The following table summarizes the test conditions and key results from carbothermal reduction of Mars and lunar soil simulants.
The higher carbothermal reduction temperature of 1650° C. used for experiments CT-02 through CT-04 resulted in greater carbon conversion to carbon monoxide (and correspondingly greater potential yield of contained oxygen). The higher carbon:soil ratio used during experiment CT-03 resulted in both lower carbon conversion to CO and lower overall oxygen yield. It is likely that the excess carbon resulted in the formation of carbides, which reduced the recovery of carbon as CO. It is possible that longer reaction times and/or higher temperatures would allow reaction of carbides formed during reduction to react with silica to generate silicon plus carbon monoxide.
During the first two experiments, no internal condensers or traps were installed. Instead, observations of deposit locations were noted prior to recovering products. The temperature profile data collected during each experiment was evaluated to determine the approximate temperature at the locations where deposits were formed. Based on these observations, a 0.25-inch (0.63-cm) outside diameter cooling tube was inserted along the centerline of the reaction tube at a length of 8 inches (20.3 cm) from the exhaust end plate (replacing the internal thermocouple shown below during experiments CT-03 and CT-04).
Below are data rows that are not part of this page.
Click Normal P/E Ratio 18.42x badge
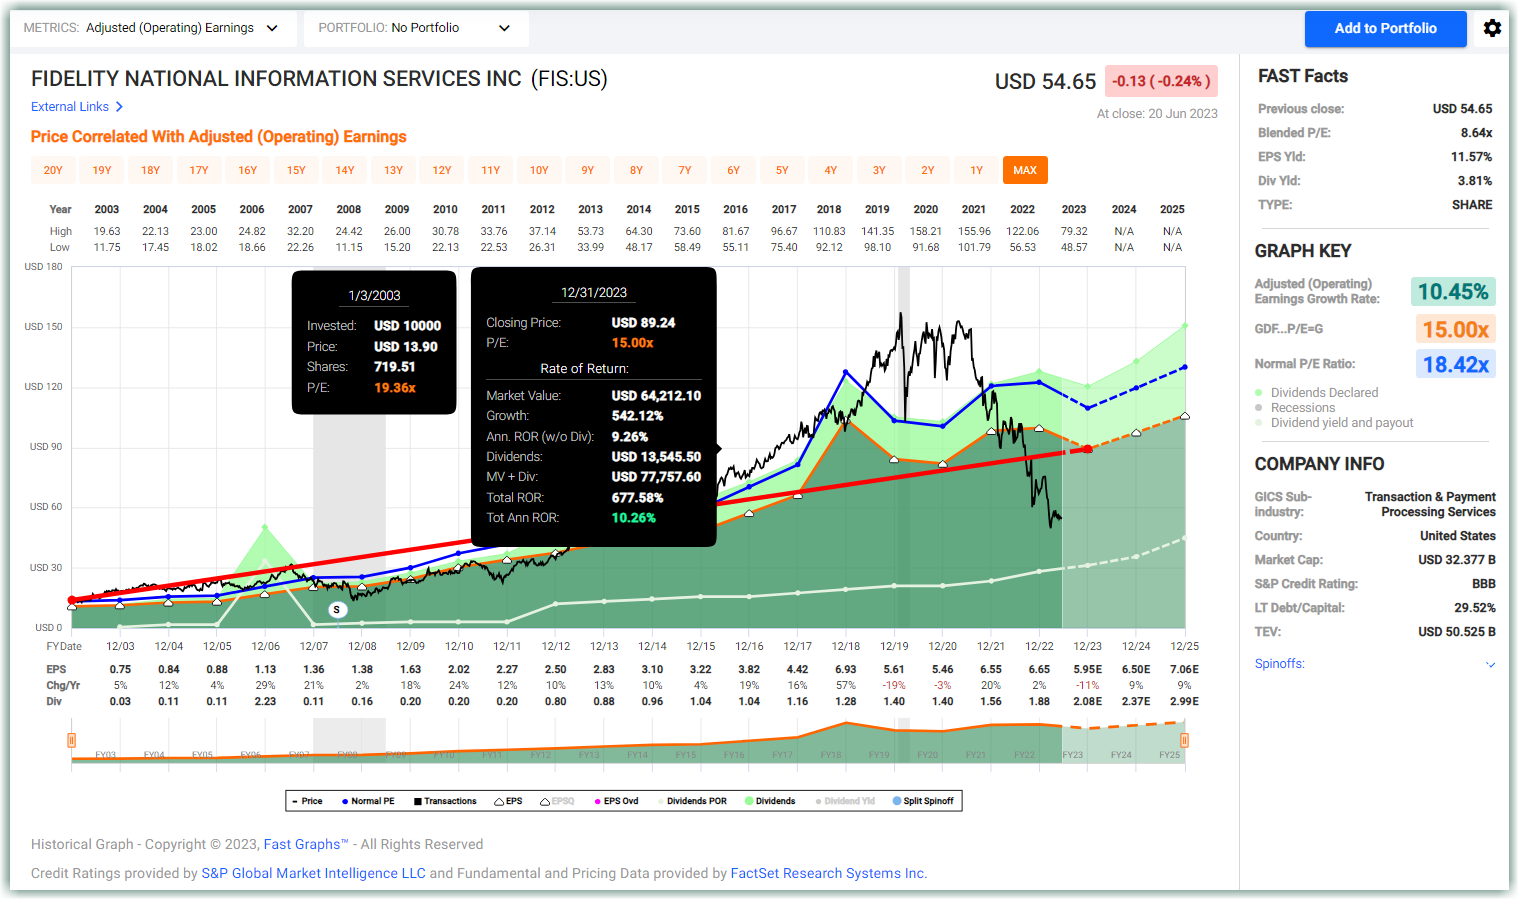Viewport: 1519px width, 900px height. 1456,364
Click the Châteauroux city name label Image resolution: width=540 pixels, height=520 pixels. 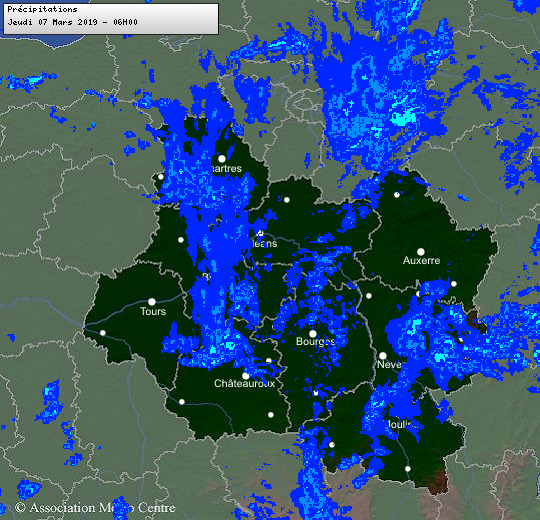[245, 383]
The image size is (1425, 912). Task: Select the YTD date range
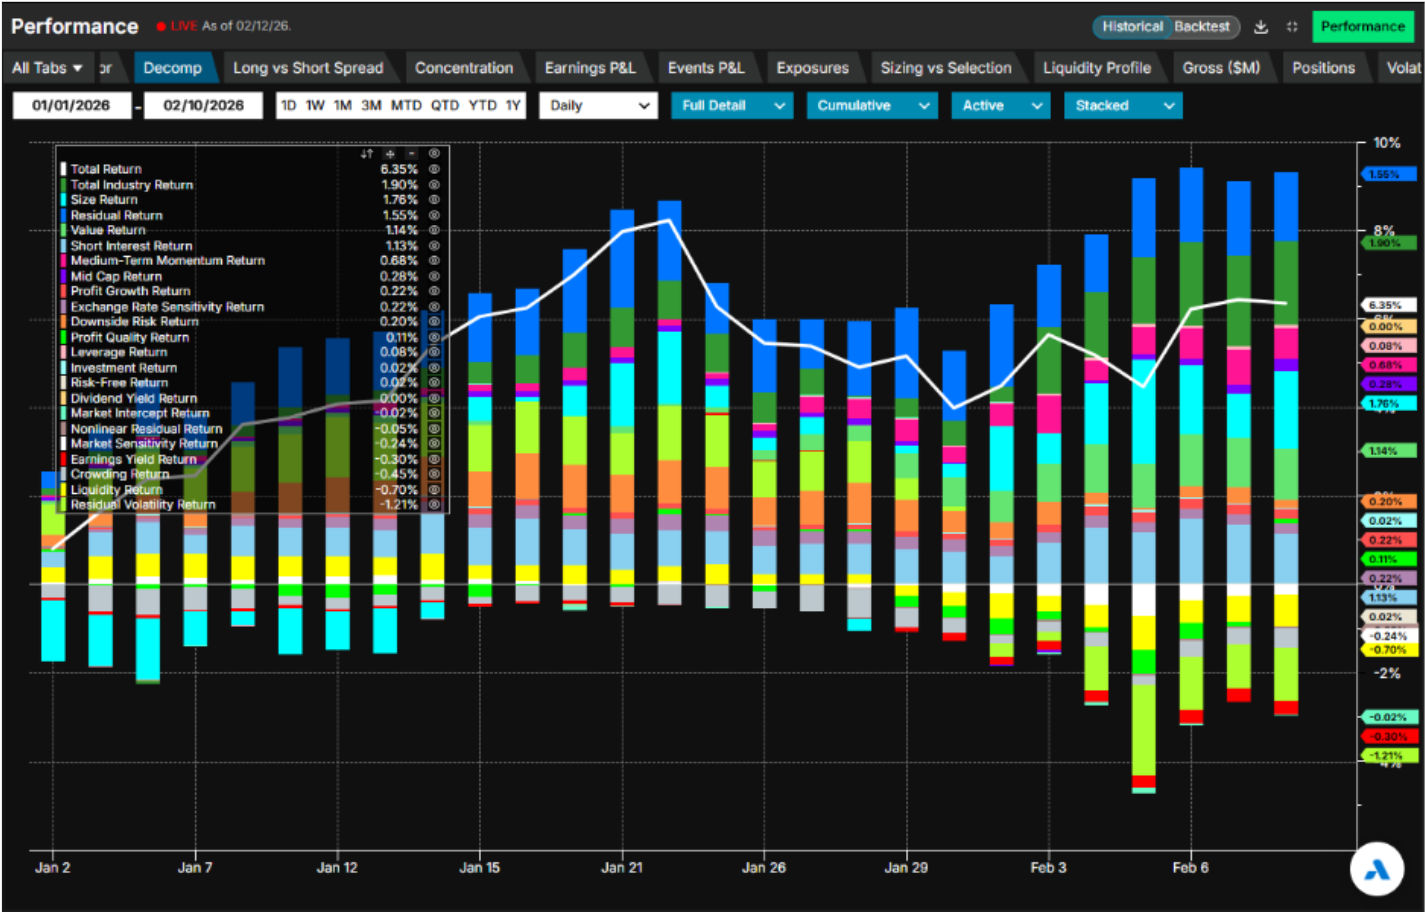point(482,106)
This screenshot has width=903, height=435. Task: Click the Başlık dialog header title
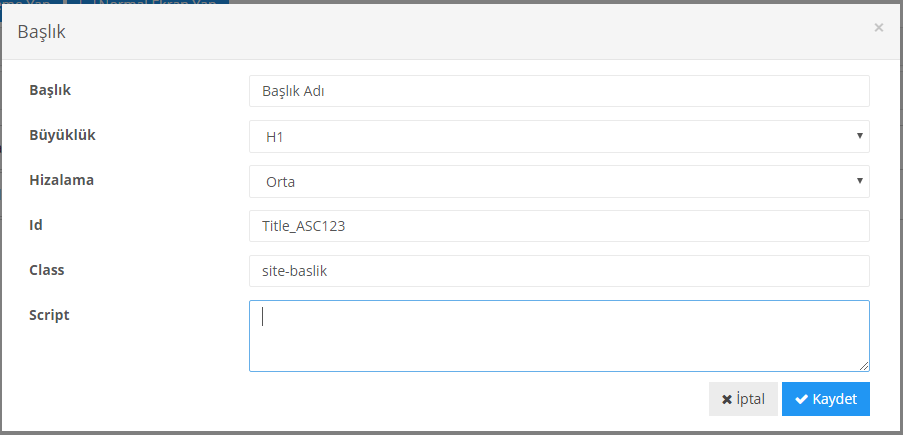pyautogui.click(x=42, y=32)
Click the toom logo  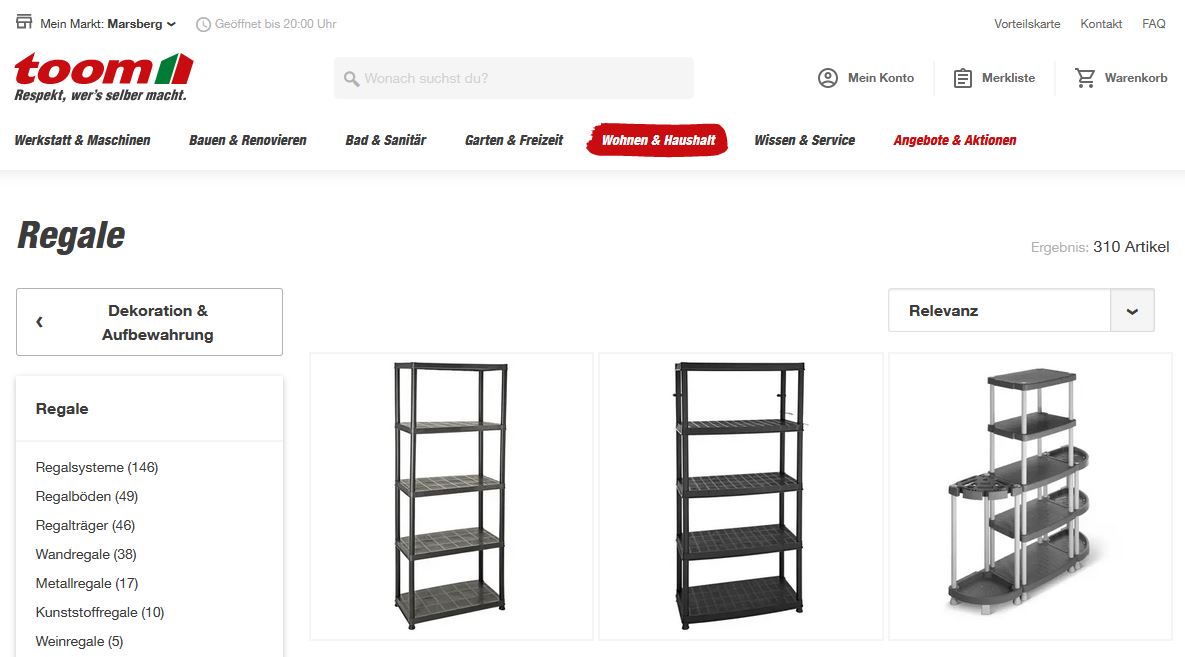(x=104, y=77)
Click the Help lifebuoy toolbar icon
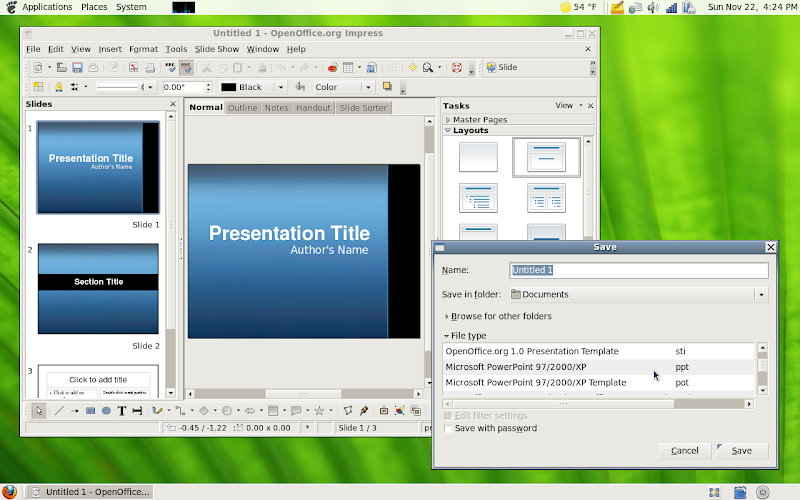The height and width of the screenshot is (500, 800). [x=457, y=68]
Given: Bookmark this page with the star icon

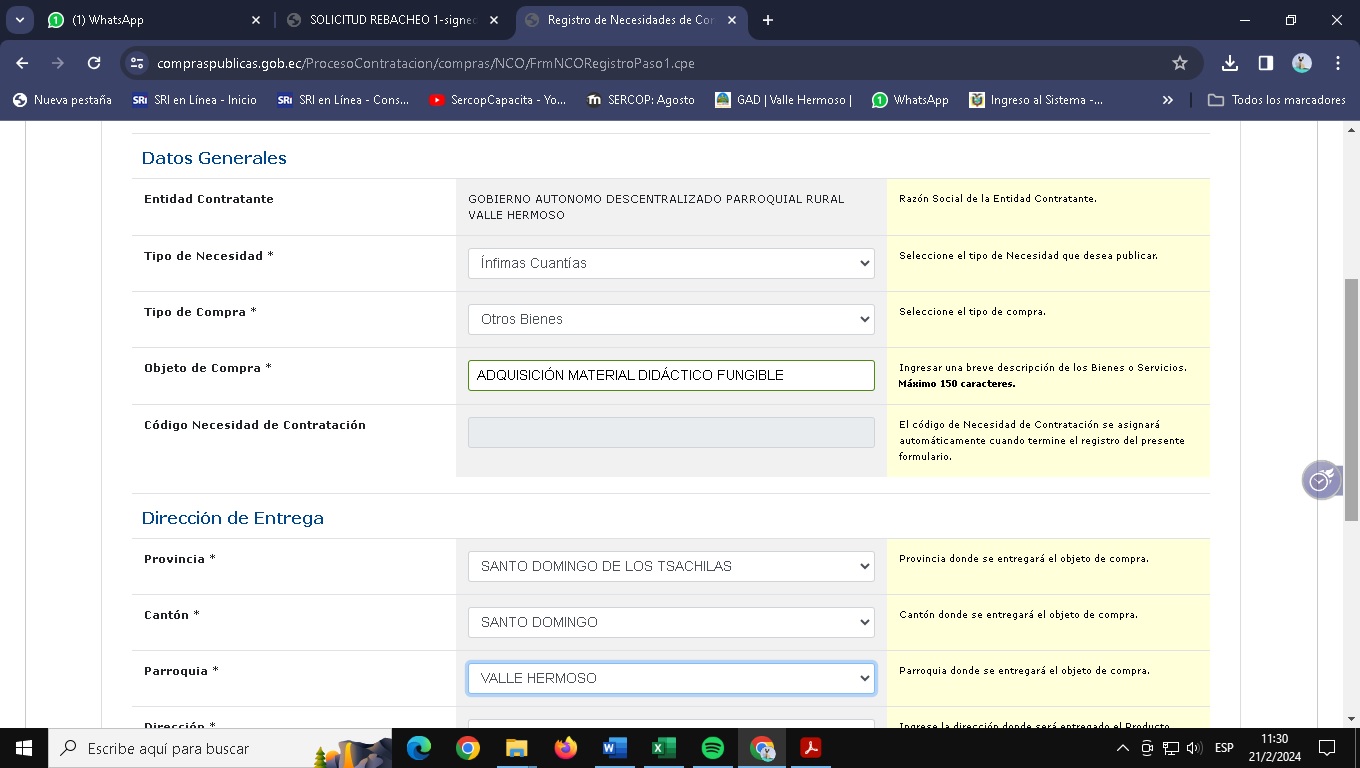Looking at the screenshot, I should click(x=1180, y=63).
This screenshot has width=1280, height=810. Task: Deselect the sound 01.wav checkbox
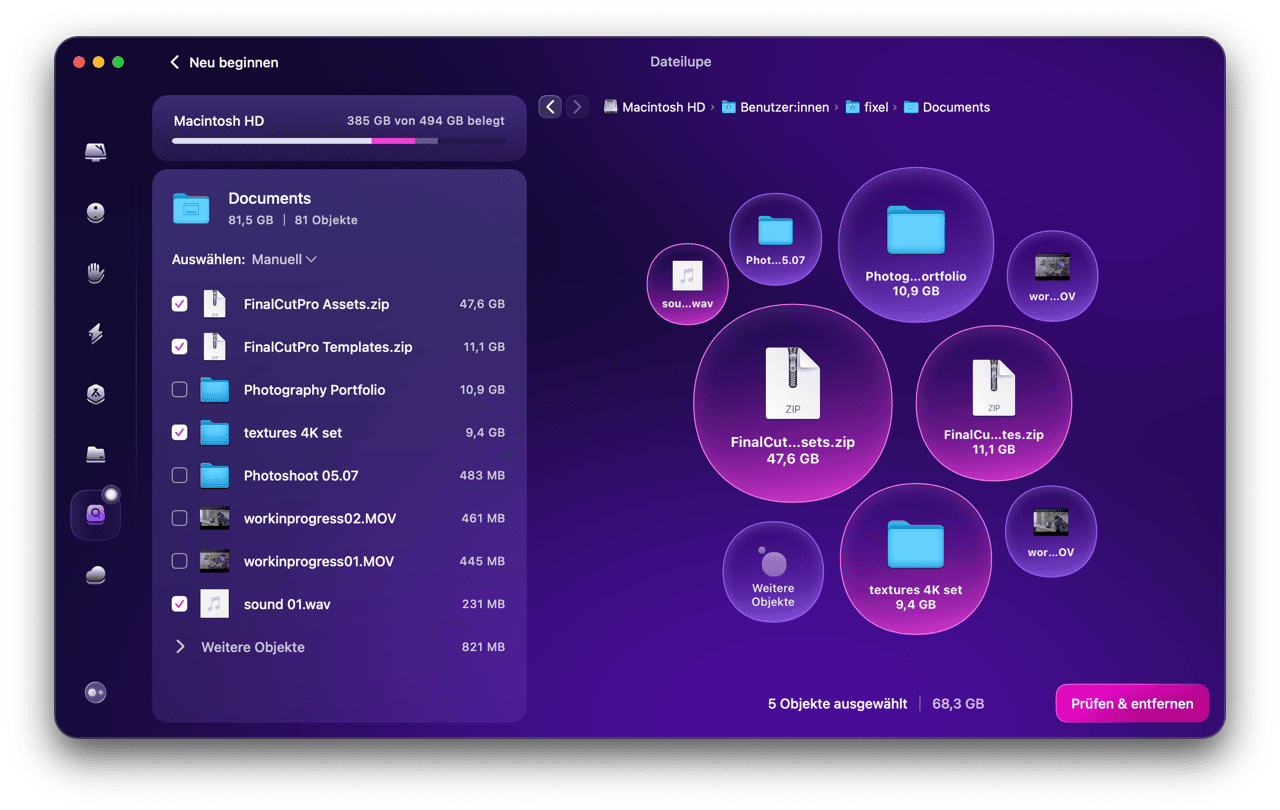pyautogui.click(x=180, y=604)
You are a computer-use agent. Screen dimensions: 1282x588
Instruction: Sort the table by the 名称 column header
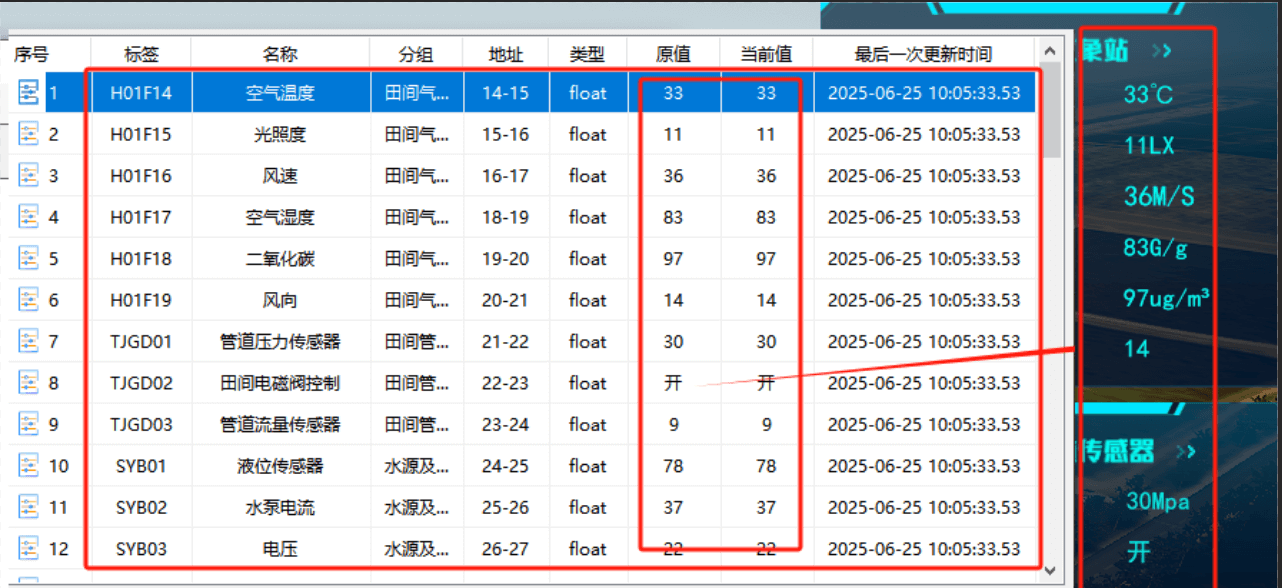click(x=280, y=55)
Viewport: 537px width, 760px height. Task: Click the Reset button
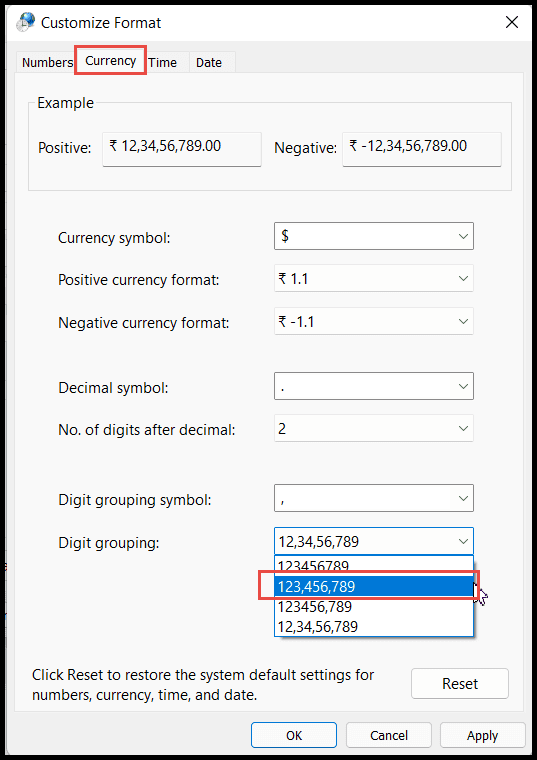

The cooling tube was cooled by injecting air through an internal tube that terminated near the cooling tube tip. Based on observations in the exhaust gas tubing, some fine particles or aerosols continued to travel past the endplate and into the exhaust tubing. This was evidenced by the deposits noted on the exhaust endplate and thermocouple after testing. The darker color of the endplate deposit following experiment CT-02 at 1650° C. may have resulted from release of sulfur deposited as elemental sulfur. The white deposits on the thermocouple are more likely silicon-rich compounds from SiO fuming.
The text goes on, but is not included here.